= GOAL =
Copy the listing from the line with "Open the notifications bell icon" to the line with "will click(x=192, y=81).", substituting "kebab" for "hamburger" and changing nothing else.

--- START OF RECORDS TO USE ---

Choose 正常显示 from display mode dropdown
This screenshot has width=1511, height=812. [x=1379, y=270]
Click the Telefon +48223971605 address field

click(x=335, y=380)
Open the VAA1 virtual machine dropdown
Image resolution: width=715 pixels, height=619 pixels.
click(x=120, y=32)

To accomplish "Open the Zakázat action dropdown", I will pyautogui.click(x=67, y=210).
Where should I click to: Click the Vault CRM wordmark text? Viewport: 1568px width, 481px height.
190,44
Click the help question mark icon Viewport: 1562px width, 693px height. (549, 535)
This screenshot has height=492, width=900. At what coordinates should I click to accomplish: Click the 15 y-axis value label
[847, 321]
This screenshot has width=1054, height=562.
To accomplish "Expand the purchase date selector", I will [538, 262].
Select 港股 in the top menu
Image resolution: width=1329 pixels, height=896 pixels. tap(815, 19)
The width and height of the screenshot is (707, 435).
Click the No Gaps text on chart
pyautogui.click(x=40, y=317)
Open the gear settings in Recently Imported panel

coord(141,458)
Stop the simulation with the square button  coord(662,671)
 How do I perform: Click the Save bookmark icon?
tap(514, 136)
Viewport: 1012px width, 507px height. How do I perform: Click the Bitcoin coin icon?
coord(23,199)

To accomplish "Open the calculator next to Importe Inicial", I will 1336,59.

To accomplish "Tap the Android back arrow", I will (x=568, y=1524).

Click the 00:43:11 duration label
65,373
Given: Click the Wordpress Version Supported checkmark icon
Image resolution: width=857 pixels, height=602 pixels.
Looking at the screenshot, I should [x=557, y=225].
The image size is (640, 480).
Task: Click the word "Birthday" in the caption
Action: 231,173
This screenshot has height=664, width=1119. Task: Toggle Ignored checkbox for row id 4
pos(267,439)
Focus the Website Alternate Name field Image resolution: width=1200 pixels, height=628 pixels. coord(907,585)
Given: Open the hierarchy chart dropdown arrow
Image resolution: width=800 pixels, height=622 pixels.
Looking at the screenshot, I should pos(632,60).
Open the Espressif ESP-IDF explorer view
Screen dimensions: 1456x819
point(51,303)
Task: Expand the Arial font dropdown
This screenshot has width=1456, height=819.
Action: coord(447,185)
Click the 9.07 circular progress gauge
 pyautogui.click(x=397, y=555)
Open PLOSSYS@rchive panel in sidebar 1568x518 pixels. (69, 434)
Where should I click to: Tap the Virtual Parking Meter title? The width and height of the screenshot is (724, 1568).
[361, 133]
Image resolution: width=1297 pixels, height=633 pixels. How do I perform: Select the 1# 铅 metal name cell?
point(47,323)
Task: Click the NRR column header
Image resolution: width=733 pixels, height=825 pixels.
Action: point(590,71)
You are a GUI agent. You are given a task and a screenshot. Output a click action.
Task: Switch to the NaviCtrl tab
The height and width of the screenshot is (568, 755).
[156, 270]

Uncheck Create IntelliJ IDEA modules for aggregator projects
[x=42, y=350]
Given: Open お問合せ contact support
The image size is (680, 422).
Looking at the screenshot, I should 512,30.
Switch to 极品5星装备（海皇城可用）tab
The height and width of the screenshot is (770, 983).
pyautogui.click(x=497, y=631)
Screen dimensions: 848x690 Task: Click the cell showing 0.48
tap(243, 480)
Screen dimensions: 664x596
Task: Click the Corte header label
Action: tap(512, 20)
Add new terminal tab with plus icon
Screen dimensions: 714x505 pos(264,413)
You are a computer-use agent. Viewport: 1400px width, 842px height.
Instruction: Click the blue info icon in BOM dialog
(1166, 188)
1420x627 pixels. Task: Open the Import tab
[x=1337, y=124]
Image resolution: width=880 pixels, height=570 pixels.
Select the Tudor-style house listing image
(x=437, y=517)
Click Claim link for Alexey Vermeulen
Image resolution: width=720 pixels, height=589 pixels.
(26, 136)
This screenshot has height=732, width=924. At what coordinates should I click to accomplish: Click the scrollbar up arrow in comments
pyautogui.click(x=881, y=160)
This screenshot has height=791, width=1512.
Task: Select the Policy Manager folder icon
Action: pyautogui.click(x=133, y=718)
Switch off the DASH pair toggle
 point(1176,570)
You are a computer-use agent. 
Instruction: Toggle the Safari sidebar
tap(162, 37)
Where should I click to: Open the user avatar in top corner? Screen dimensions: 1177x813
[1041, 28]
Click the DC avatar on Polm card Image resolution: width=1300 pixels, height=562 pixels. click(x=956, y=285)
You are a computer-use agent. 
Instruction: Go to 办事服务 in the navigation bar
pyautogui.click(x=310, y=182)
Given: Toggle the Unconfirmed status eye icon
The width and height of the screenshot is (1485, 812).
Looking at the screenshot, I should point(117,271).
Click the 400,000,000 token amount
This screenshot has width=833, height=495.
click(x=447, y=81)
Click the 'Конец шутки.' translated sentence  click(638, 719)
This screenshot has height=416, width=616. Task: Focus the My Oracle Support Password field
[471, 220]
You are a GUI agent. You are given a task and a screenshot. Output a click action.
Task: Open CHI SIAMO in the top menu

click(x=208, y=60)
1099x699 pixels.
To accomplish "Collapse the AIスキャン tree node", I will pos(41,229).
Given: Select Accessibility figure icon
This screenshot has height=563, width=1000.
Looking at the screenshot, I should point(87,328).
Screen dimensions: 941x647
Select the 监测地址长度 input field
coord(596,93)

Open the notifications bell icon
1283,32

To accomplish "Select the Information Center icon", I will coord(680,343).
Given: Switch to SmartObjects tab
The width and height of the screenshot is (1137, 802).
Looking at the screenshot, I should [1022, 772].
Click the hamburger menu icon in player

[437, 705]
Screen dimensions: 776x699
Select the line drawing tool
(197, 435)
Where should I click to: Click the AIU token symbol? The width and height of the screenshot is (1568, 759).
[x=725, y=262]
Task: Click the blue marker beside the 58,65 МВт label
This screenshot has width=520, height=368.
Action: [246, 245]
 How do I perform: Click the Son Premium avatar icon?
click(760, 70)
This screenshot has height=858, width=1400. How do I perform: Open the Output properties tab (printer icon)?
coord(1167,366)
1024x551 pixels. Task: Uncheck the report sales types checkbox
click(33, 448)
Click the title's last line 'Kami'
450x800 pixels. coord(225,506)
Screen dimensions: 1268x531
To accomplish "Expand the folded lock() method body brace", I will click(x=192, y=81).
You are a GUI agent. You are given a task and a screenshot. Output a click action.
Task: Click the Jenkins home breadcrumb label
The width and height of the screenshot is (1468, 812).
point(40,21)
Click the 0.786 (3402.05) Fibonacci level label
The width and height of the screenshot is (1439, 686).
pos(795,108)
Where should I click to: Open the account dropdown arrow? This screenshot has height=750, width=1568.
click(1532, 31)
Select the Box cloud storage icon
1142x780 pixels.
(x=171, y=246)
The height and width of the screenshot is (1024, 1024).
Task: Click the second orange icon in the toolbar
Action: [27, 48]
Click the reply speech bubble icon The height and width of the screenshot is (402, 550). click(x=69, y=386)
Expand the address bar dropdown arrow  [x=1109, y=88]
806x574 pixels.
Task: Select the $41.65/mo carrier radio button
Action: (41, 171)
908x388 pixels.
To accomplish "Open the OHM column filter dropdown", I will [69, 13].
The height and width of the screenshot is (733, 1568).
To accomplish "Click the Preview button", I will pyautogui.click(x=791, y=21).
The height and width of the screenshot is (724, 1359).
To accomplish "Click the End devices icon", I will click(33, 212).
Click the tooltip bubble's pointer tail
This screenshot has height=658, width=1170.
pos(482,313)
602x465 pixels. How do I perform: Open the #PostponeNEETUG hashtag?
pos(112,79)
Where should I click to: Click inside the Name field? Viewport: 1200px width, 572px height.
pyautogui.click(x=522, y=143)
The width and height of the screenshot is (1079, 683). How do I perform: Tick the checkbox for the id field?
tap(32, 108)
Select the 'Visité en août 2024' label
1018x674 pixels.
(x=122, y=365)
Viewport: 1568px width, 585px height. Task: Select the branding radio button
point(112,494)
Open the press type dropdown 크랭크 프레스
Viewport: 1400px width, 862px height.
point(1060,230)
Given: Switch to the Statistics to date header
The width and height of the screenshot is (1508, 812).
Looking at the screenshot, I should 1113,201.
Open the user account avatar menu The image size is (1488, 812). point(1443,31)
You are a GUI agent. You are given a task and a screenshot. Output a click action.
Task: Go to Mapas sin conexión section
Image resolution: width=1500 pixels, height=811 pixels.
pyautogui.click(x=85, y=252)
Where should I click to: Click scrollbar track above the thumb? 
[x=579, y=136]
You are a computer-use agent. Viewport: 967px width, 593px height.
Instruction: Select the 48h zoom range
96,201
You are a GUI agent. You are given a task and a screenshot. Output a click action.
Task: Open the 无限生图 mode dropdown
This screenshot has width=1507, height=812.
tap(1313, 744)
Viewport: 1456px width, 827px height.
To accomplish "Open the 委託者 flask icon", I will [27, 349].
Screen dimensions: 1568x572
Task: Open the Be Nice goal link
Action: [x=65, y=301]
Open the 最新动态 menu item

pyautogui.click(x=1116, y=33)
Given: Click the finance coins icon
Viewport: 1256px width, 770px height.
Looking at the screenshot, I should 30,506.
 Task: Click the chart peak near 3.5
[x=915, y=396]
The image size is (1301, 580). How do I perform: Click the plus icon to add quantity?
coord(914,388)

--- END OF RECORDS TO USE ---

= RESULT FOR THIS EXERCISE =
Open the notifications bell icon
1283,32

To accomplish "Select the Information Center icon", I will coord(680,343).
Given: Switch to SmartObjects tab
The width and height of the screenshot is (1137, 802).
Looking at the screenshot, I should [1022, 772].
Click the kebab menu icon in player

[437, 705]
Screen dimensions: 776x699
Select the line drawing tool
(197, 435)
Where should I click to: Click the AIU token symbol? The width and height of the screenshot is (1568, 759).
[x=725, y=262]
Task: Click the blue marker beside the 58,65 МВт label
This screenshot has width=520, height=368.
Action: [246, 245]
 How do I perform: Click the Son Premium avatar icon?
click(760, 70)
This screenshot has height=858, width=1400. How do I perform: Open the Output properties tab (printer icon)?
coord(1167,366)
1024x551 pixels. Task: Uncheck the report sales types checkbox
click(33, 448)
Click the title's last line 'Kami'
450x800 pixels. coord(225,506)
Screen dimensions: 1268x531
To accomplish "Expand the folded lock() method body brace", I will click(x=192, y=81).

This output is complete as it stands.